Woodcut armorial device of author on title page, repeated on title leaves of each part and final leaf, 101 woodcut emblems numbered in two series, each within architectural border. 

4to (200 x 136mm). 101, [9], 104 [i.e. 204], [28]ff. Slightly later Spanish limp vellum, yapp edges, title in ms on spine, speckled edges. 

First edition of the first emblem book printed in Spain, compiled by Spanish writer and later bishop of Agrigento and Guadix, Juan Horozco y Covarrubias (c.1540-1610).

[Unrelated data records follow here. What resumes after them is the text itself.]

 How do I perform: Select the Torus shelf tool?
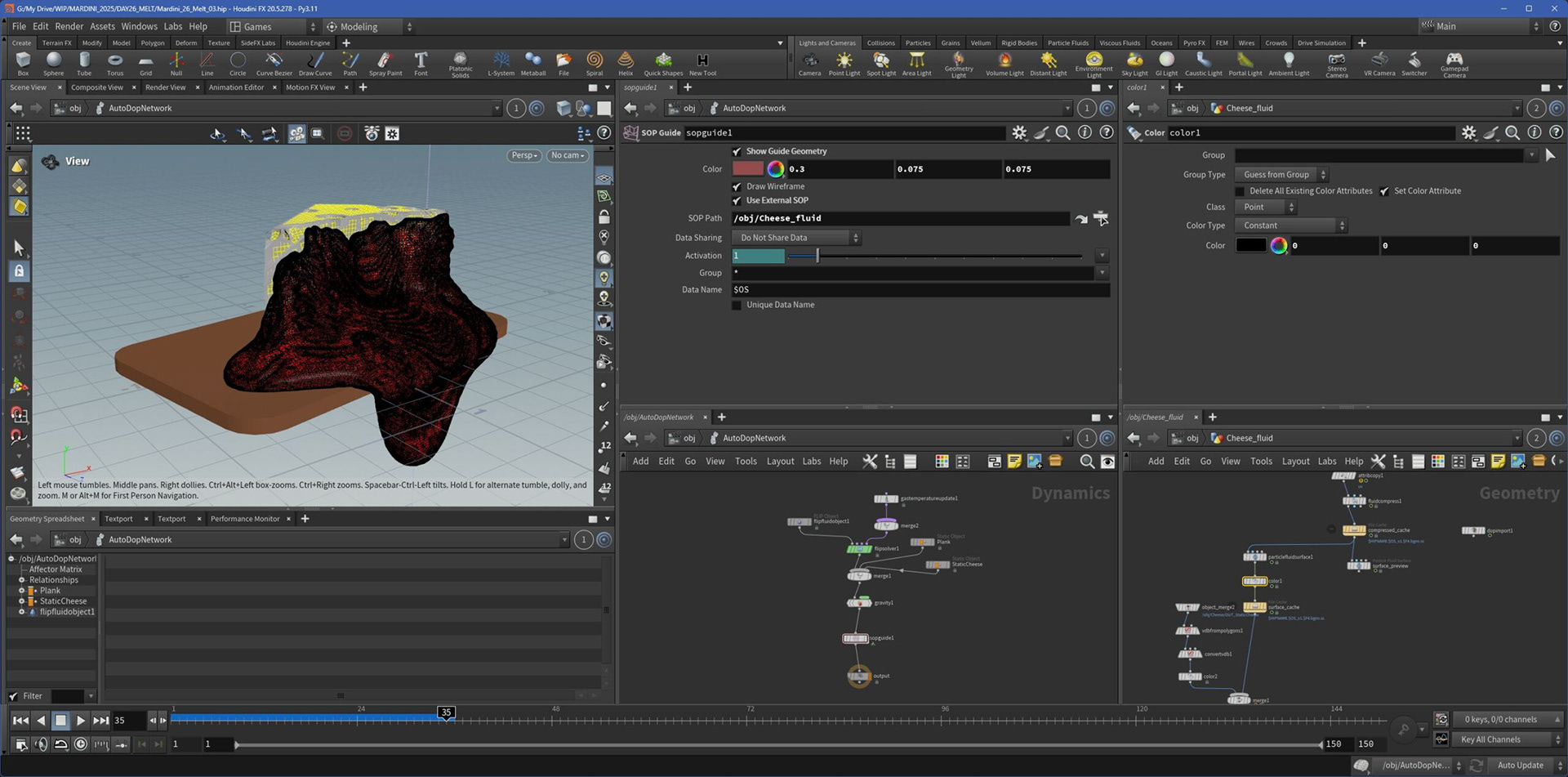pos(115,64)
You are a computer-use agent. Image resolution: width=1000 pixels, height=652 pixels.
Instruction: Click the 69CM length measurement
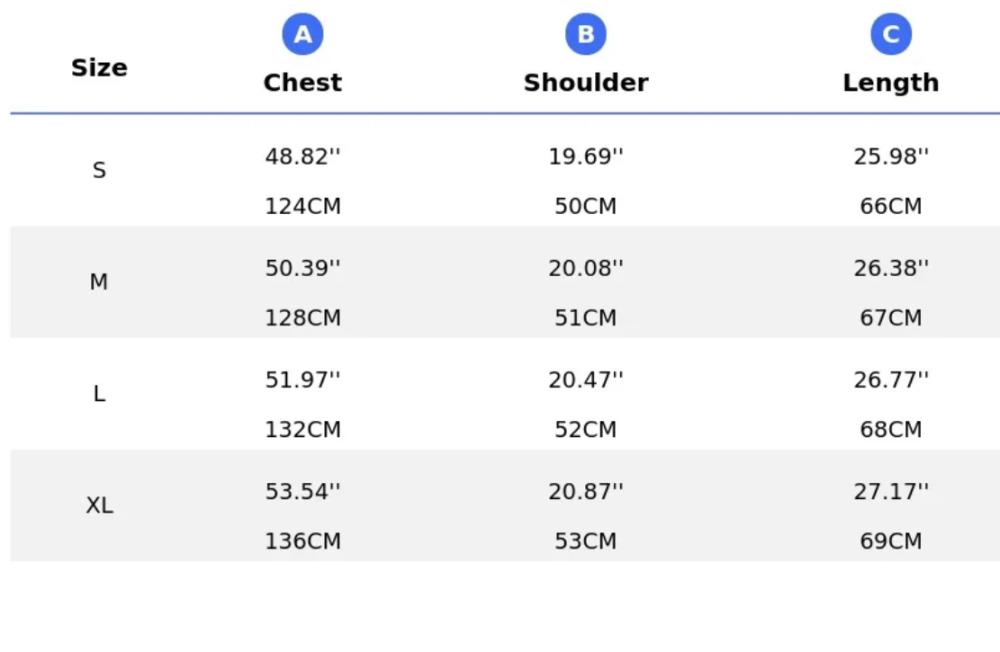890,541

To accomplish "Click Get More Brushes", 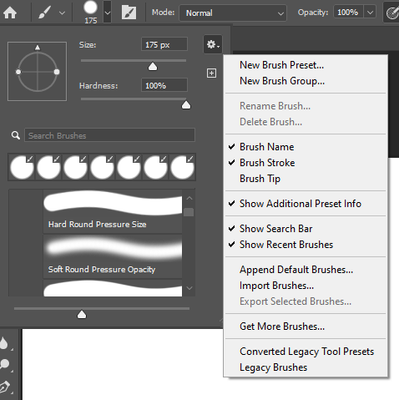I will pos(282,326).
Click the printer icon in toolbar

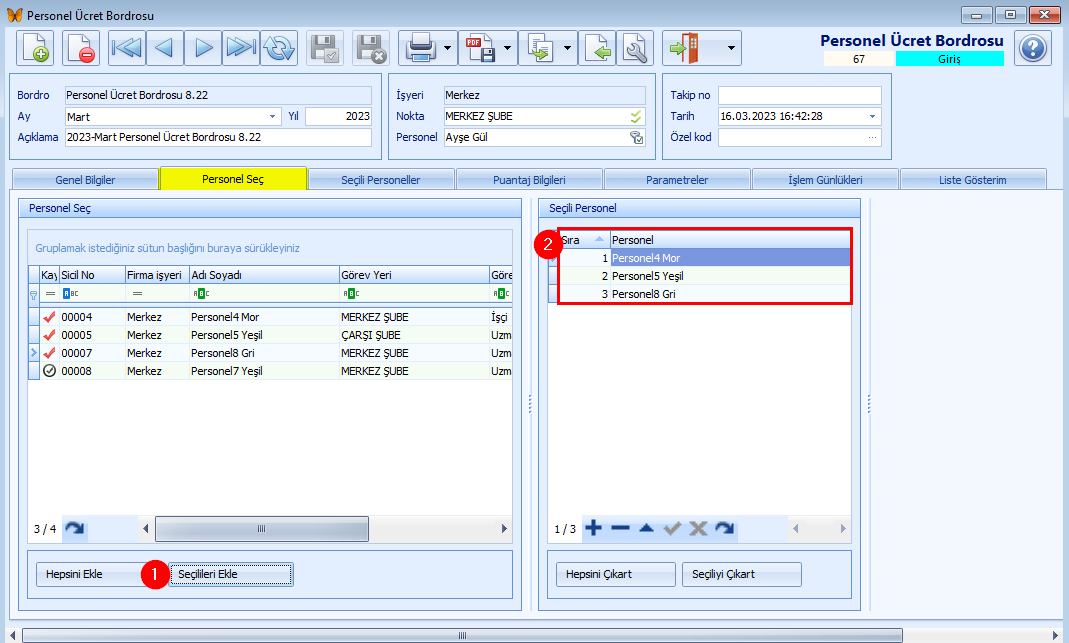(418, 48)
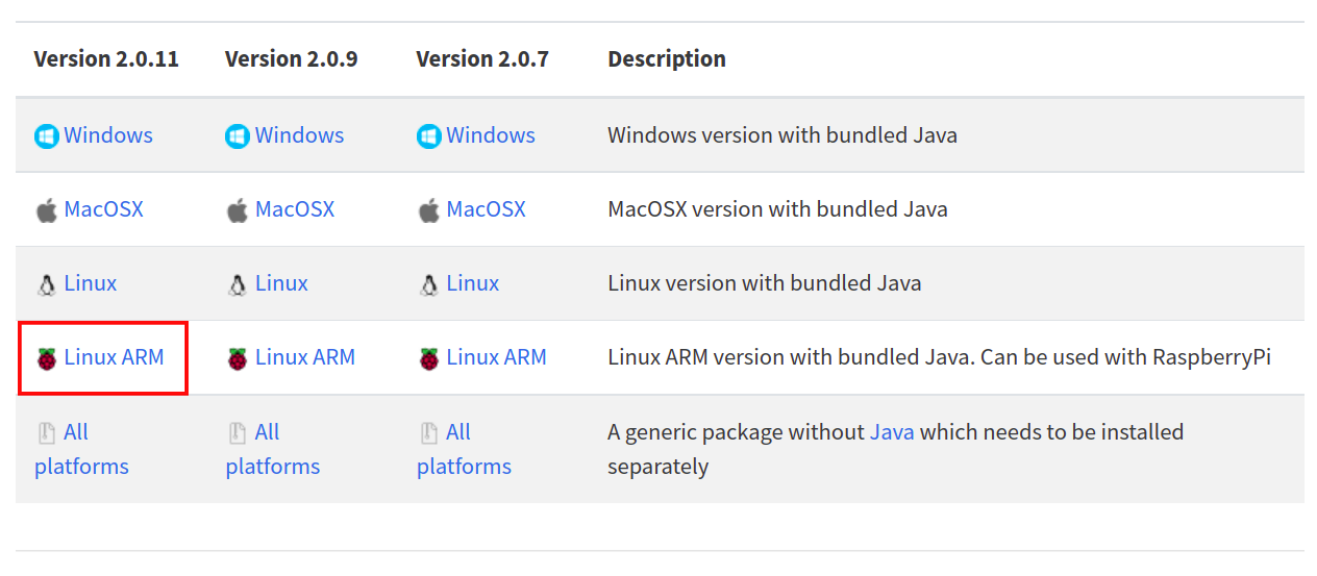
Task: Click the Raspberry Pi icon in the highlighted cell
Action: click(45, 357)
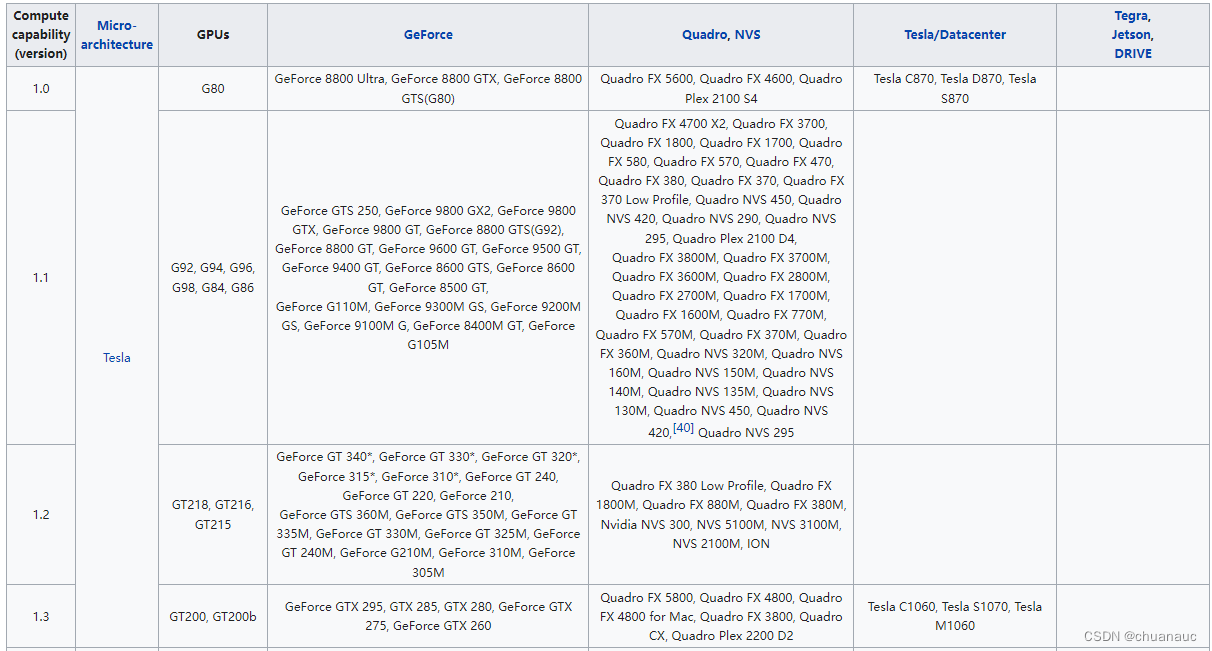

The work is structured in three parts; the first explains the concept of emblems and devices, their use, history and significance, and serves as an introduction to the following two illustrated parts which contain 100 emblems. Campa describes it as, "the most important treatise on Spanish emblem theory in the Spanish sixteenth century". Each emblem comprises a large woodcut accompanied by verse below, in Spanish, all enclosed in an elaborate architectural border. The emblem is followed by a several-page explanation that draws on both biblical and classical sources, complete with printed citations and index notes alongside, in the outer border.  Some woodcuts contain mottos in Latin, and occasionally in Spanish.

The emblems show the general influence of Bocchi, Coustau and Christian Stoicism, with less attention paid to practical virtue and more stress laid upon the most general philosophical and religious tenets taken from Biblical and classical sources - above all the themes of security and peace of the soul. J.-M. Chatelain remarks that Horozco shows a tendency to "streamlining" and greater clarity compared to his only Spanish predecessor (Borjas' Emblemas Morales, Prague, 1581), both in iconography and text.

 

'Juan Horozco y Covarrubias was a Spanish prelate of Seville, and bishop of the Sicilian See of Agrigento. He was a native of Toledo, and the nephew of Don Diego Covarrubias y Leiva, the eminent Spanish theologist, to whom this book of emblems is dedicated. Don Juan was the victim of slander on the part of the clergy and laity of his diocese, in connection with some of his publications. He was obliged to appear at Rome to vindicate his character, but many years elapsed before he could prove his innocence' (Maggs cat. 495, no.470). 

This is only the printer Juan de la Cuesta's second book; he later moved to Madrid and is notable for printing the first edition of Don Quixote there in 1605.

Provenance: 1. Initials 'M.D.H.' inked in an early hand at the foot of title page, partly obscured by worming. 2. Ex libris of Kenneth Rapoport. 

Small worm track to blank lower margin at the beginning and end, title with light damp stain at upper outer corner, occasional light browning otherwise a fresh copy.

 

Praz, 374. Landwehr Romantic, 394. Campa SF1. Palau 116236. Salva II, 2080. Maggs, Catalogue 495, Spanish Books (1927), no. 470.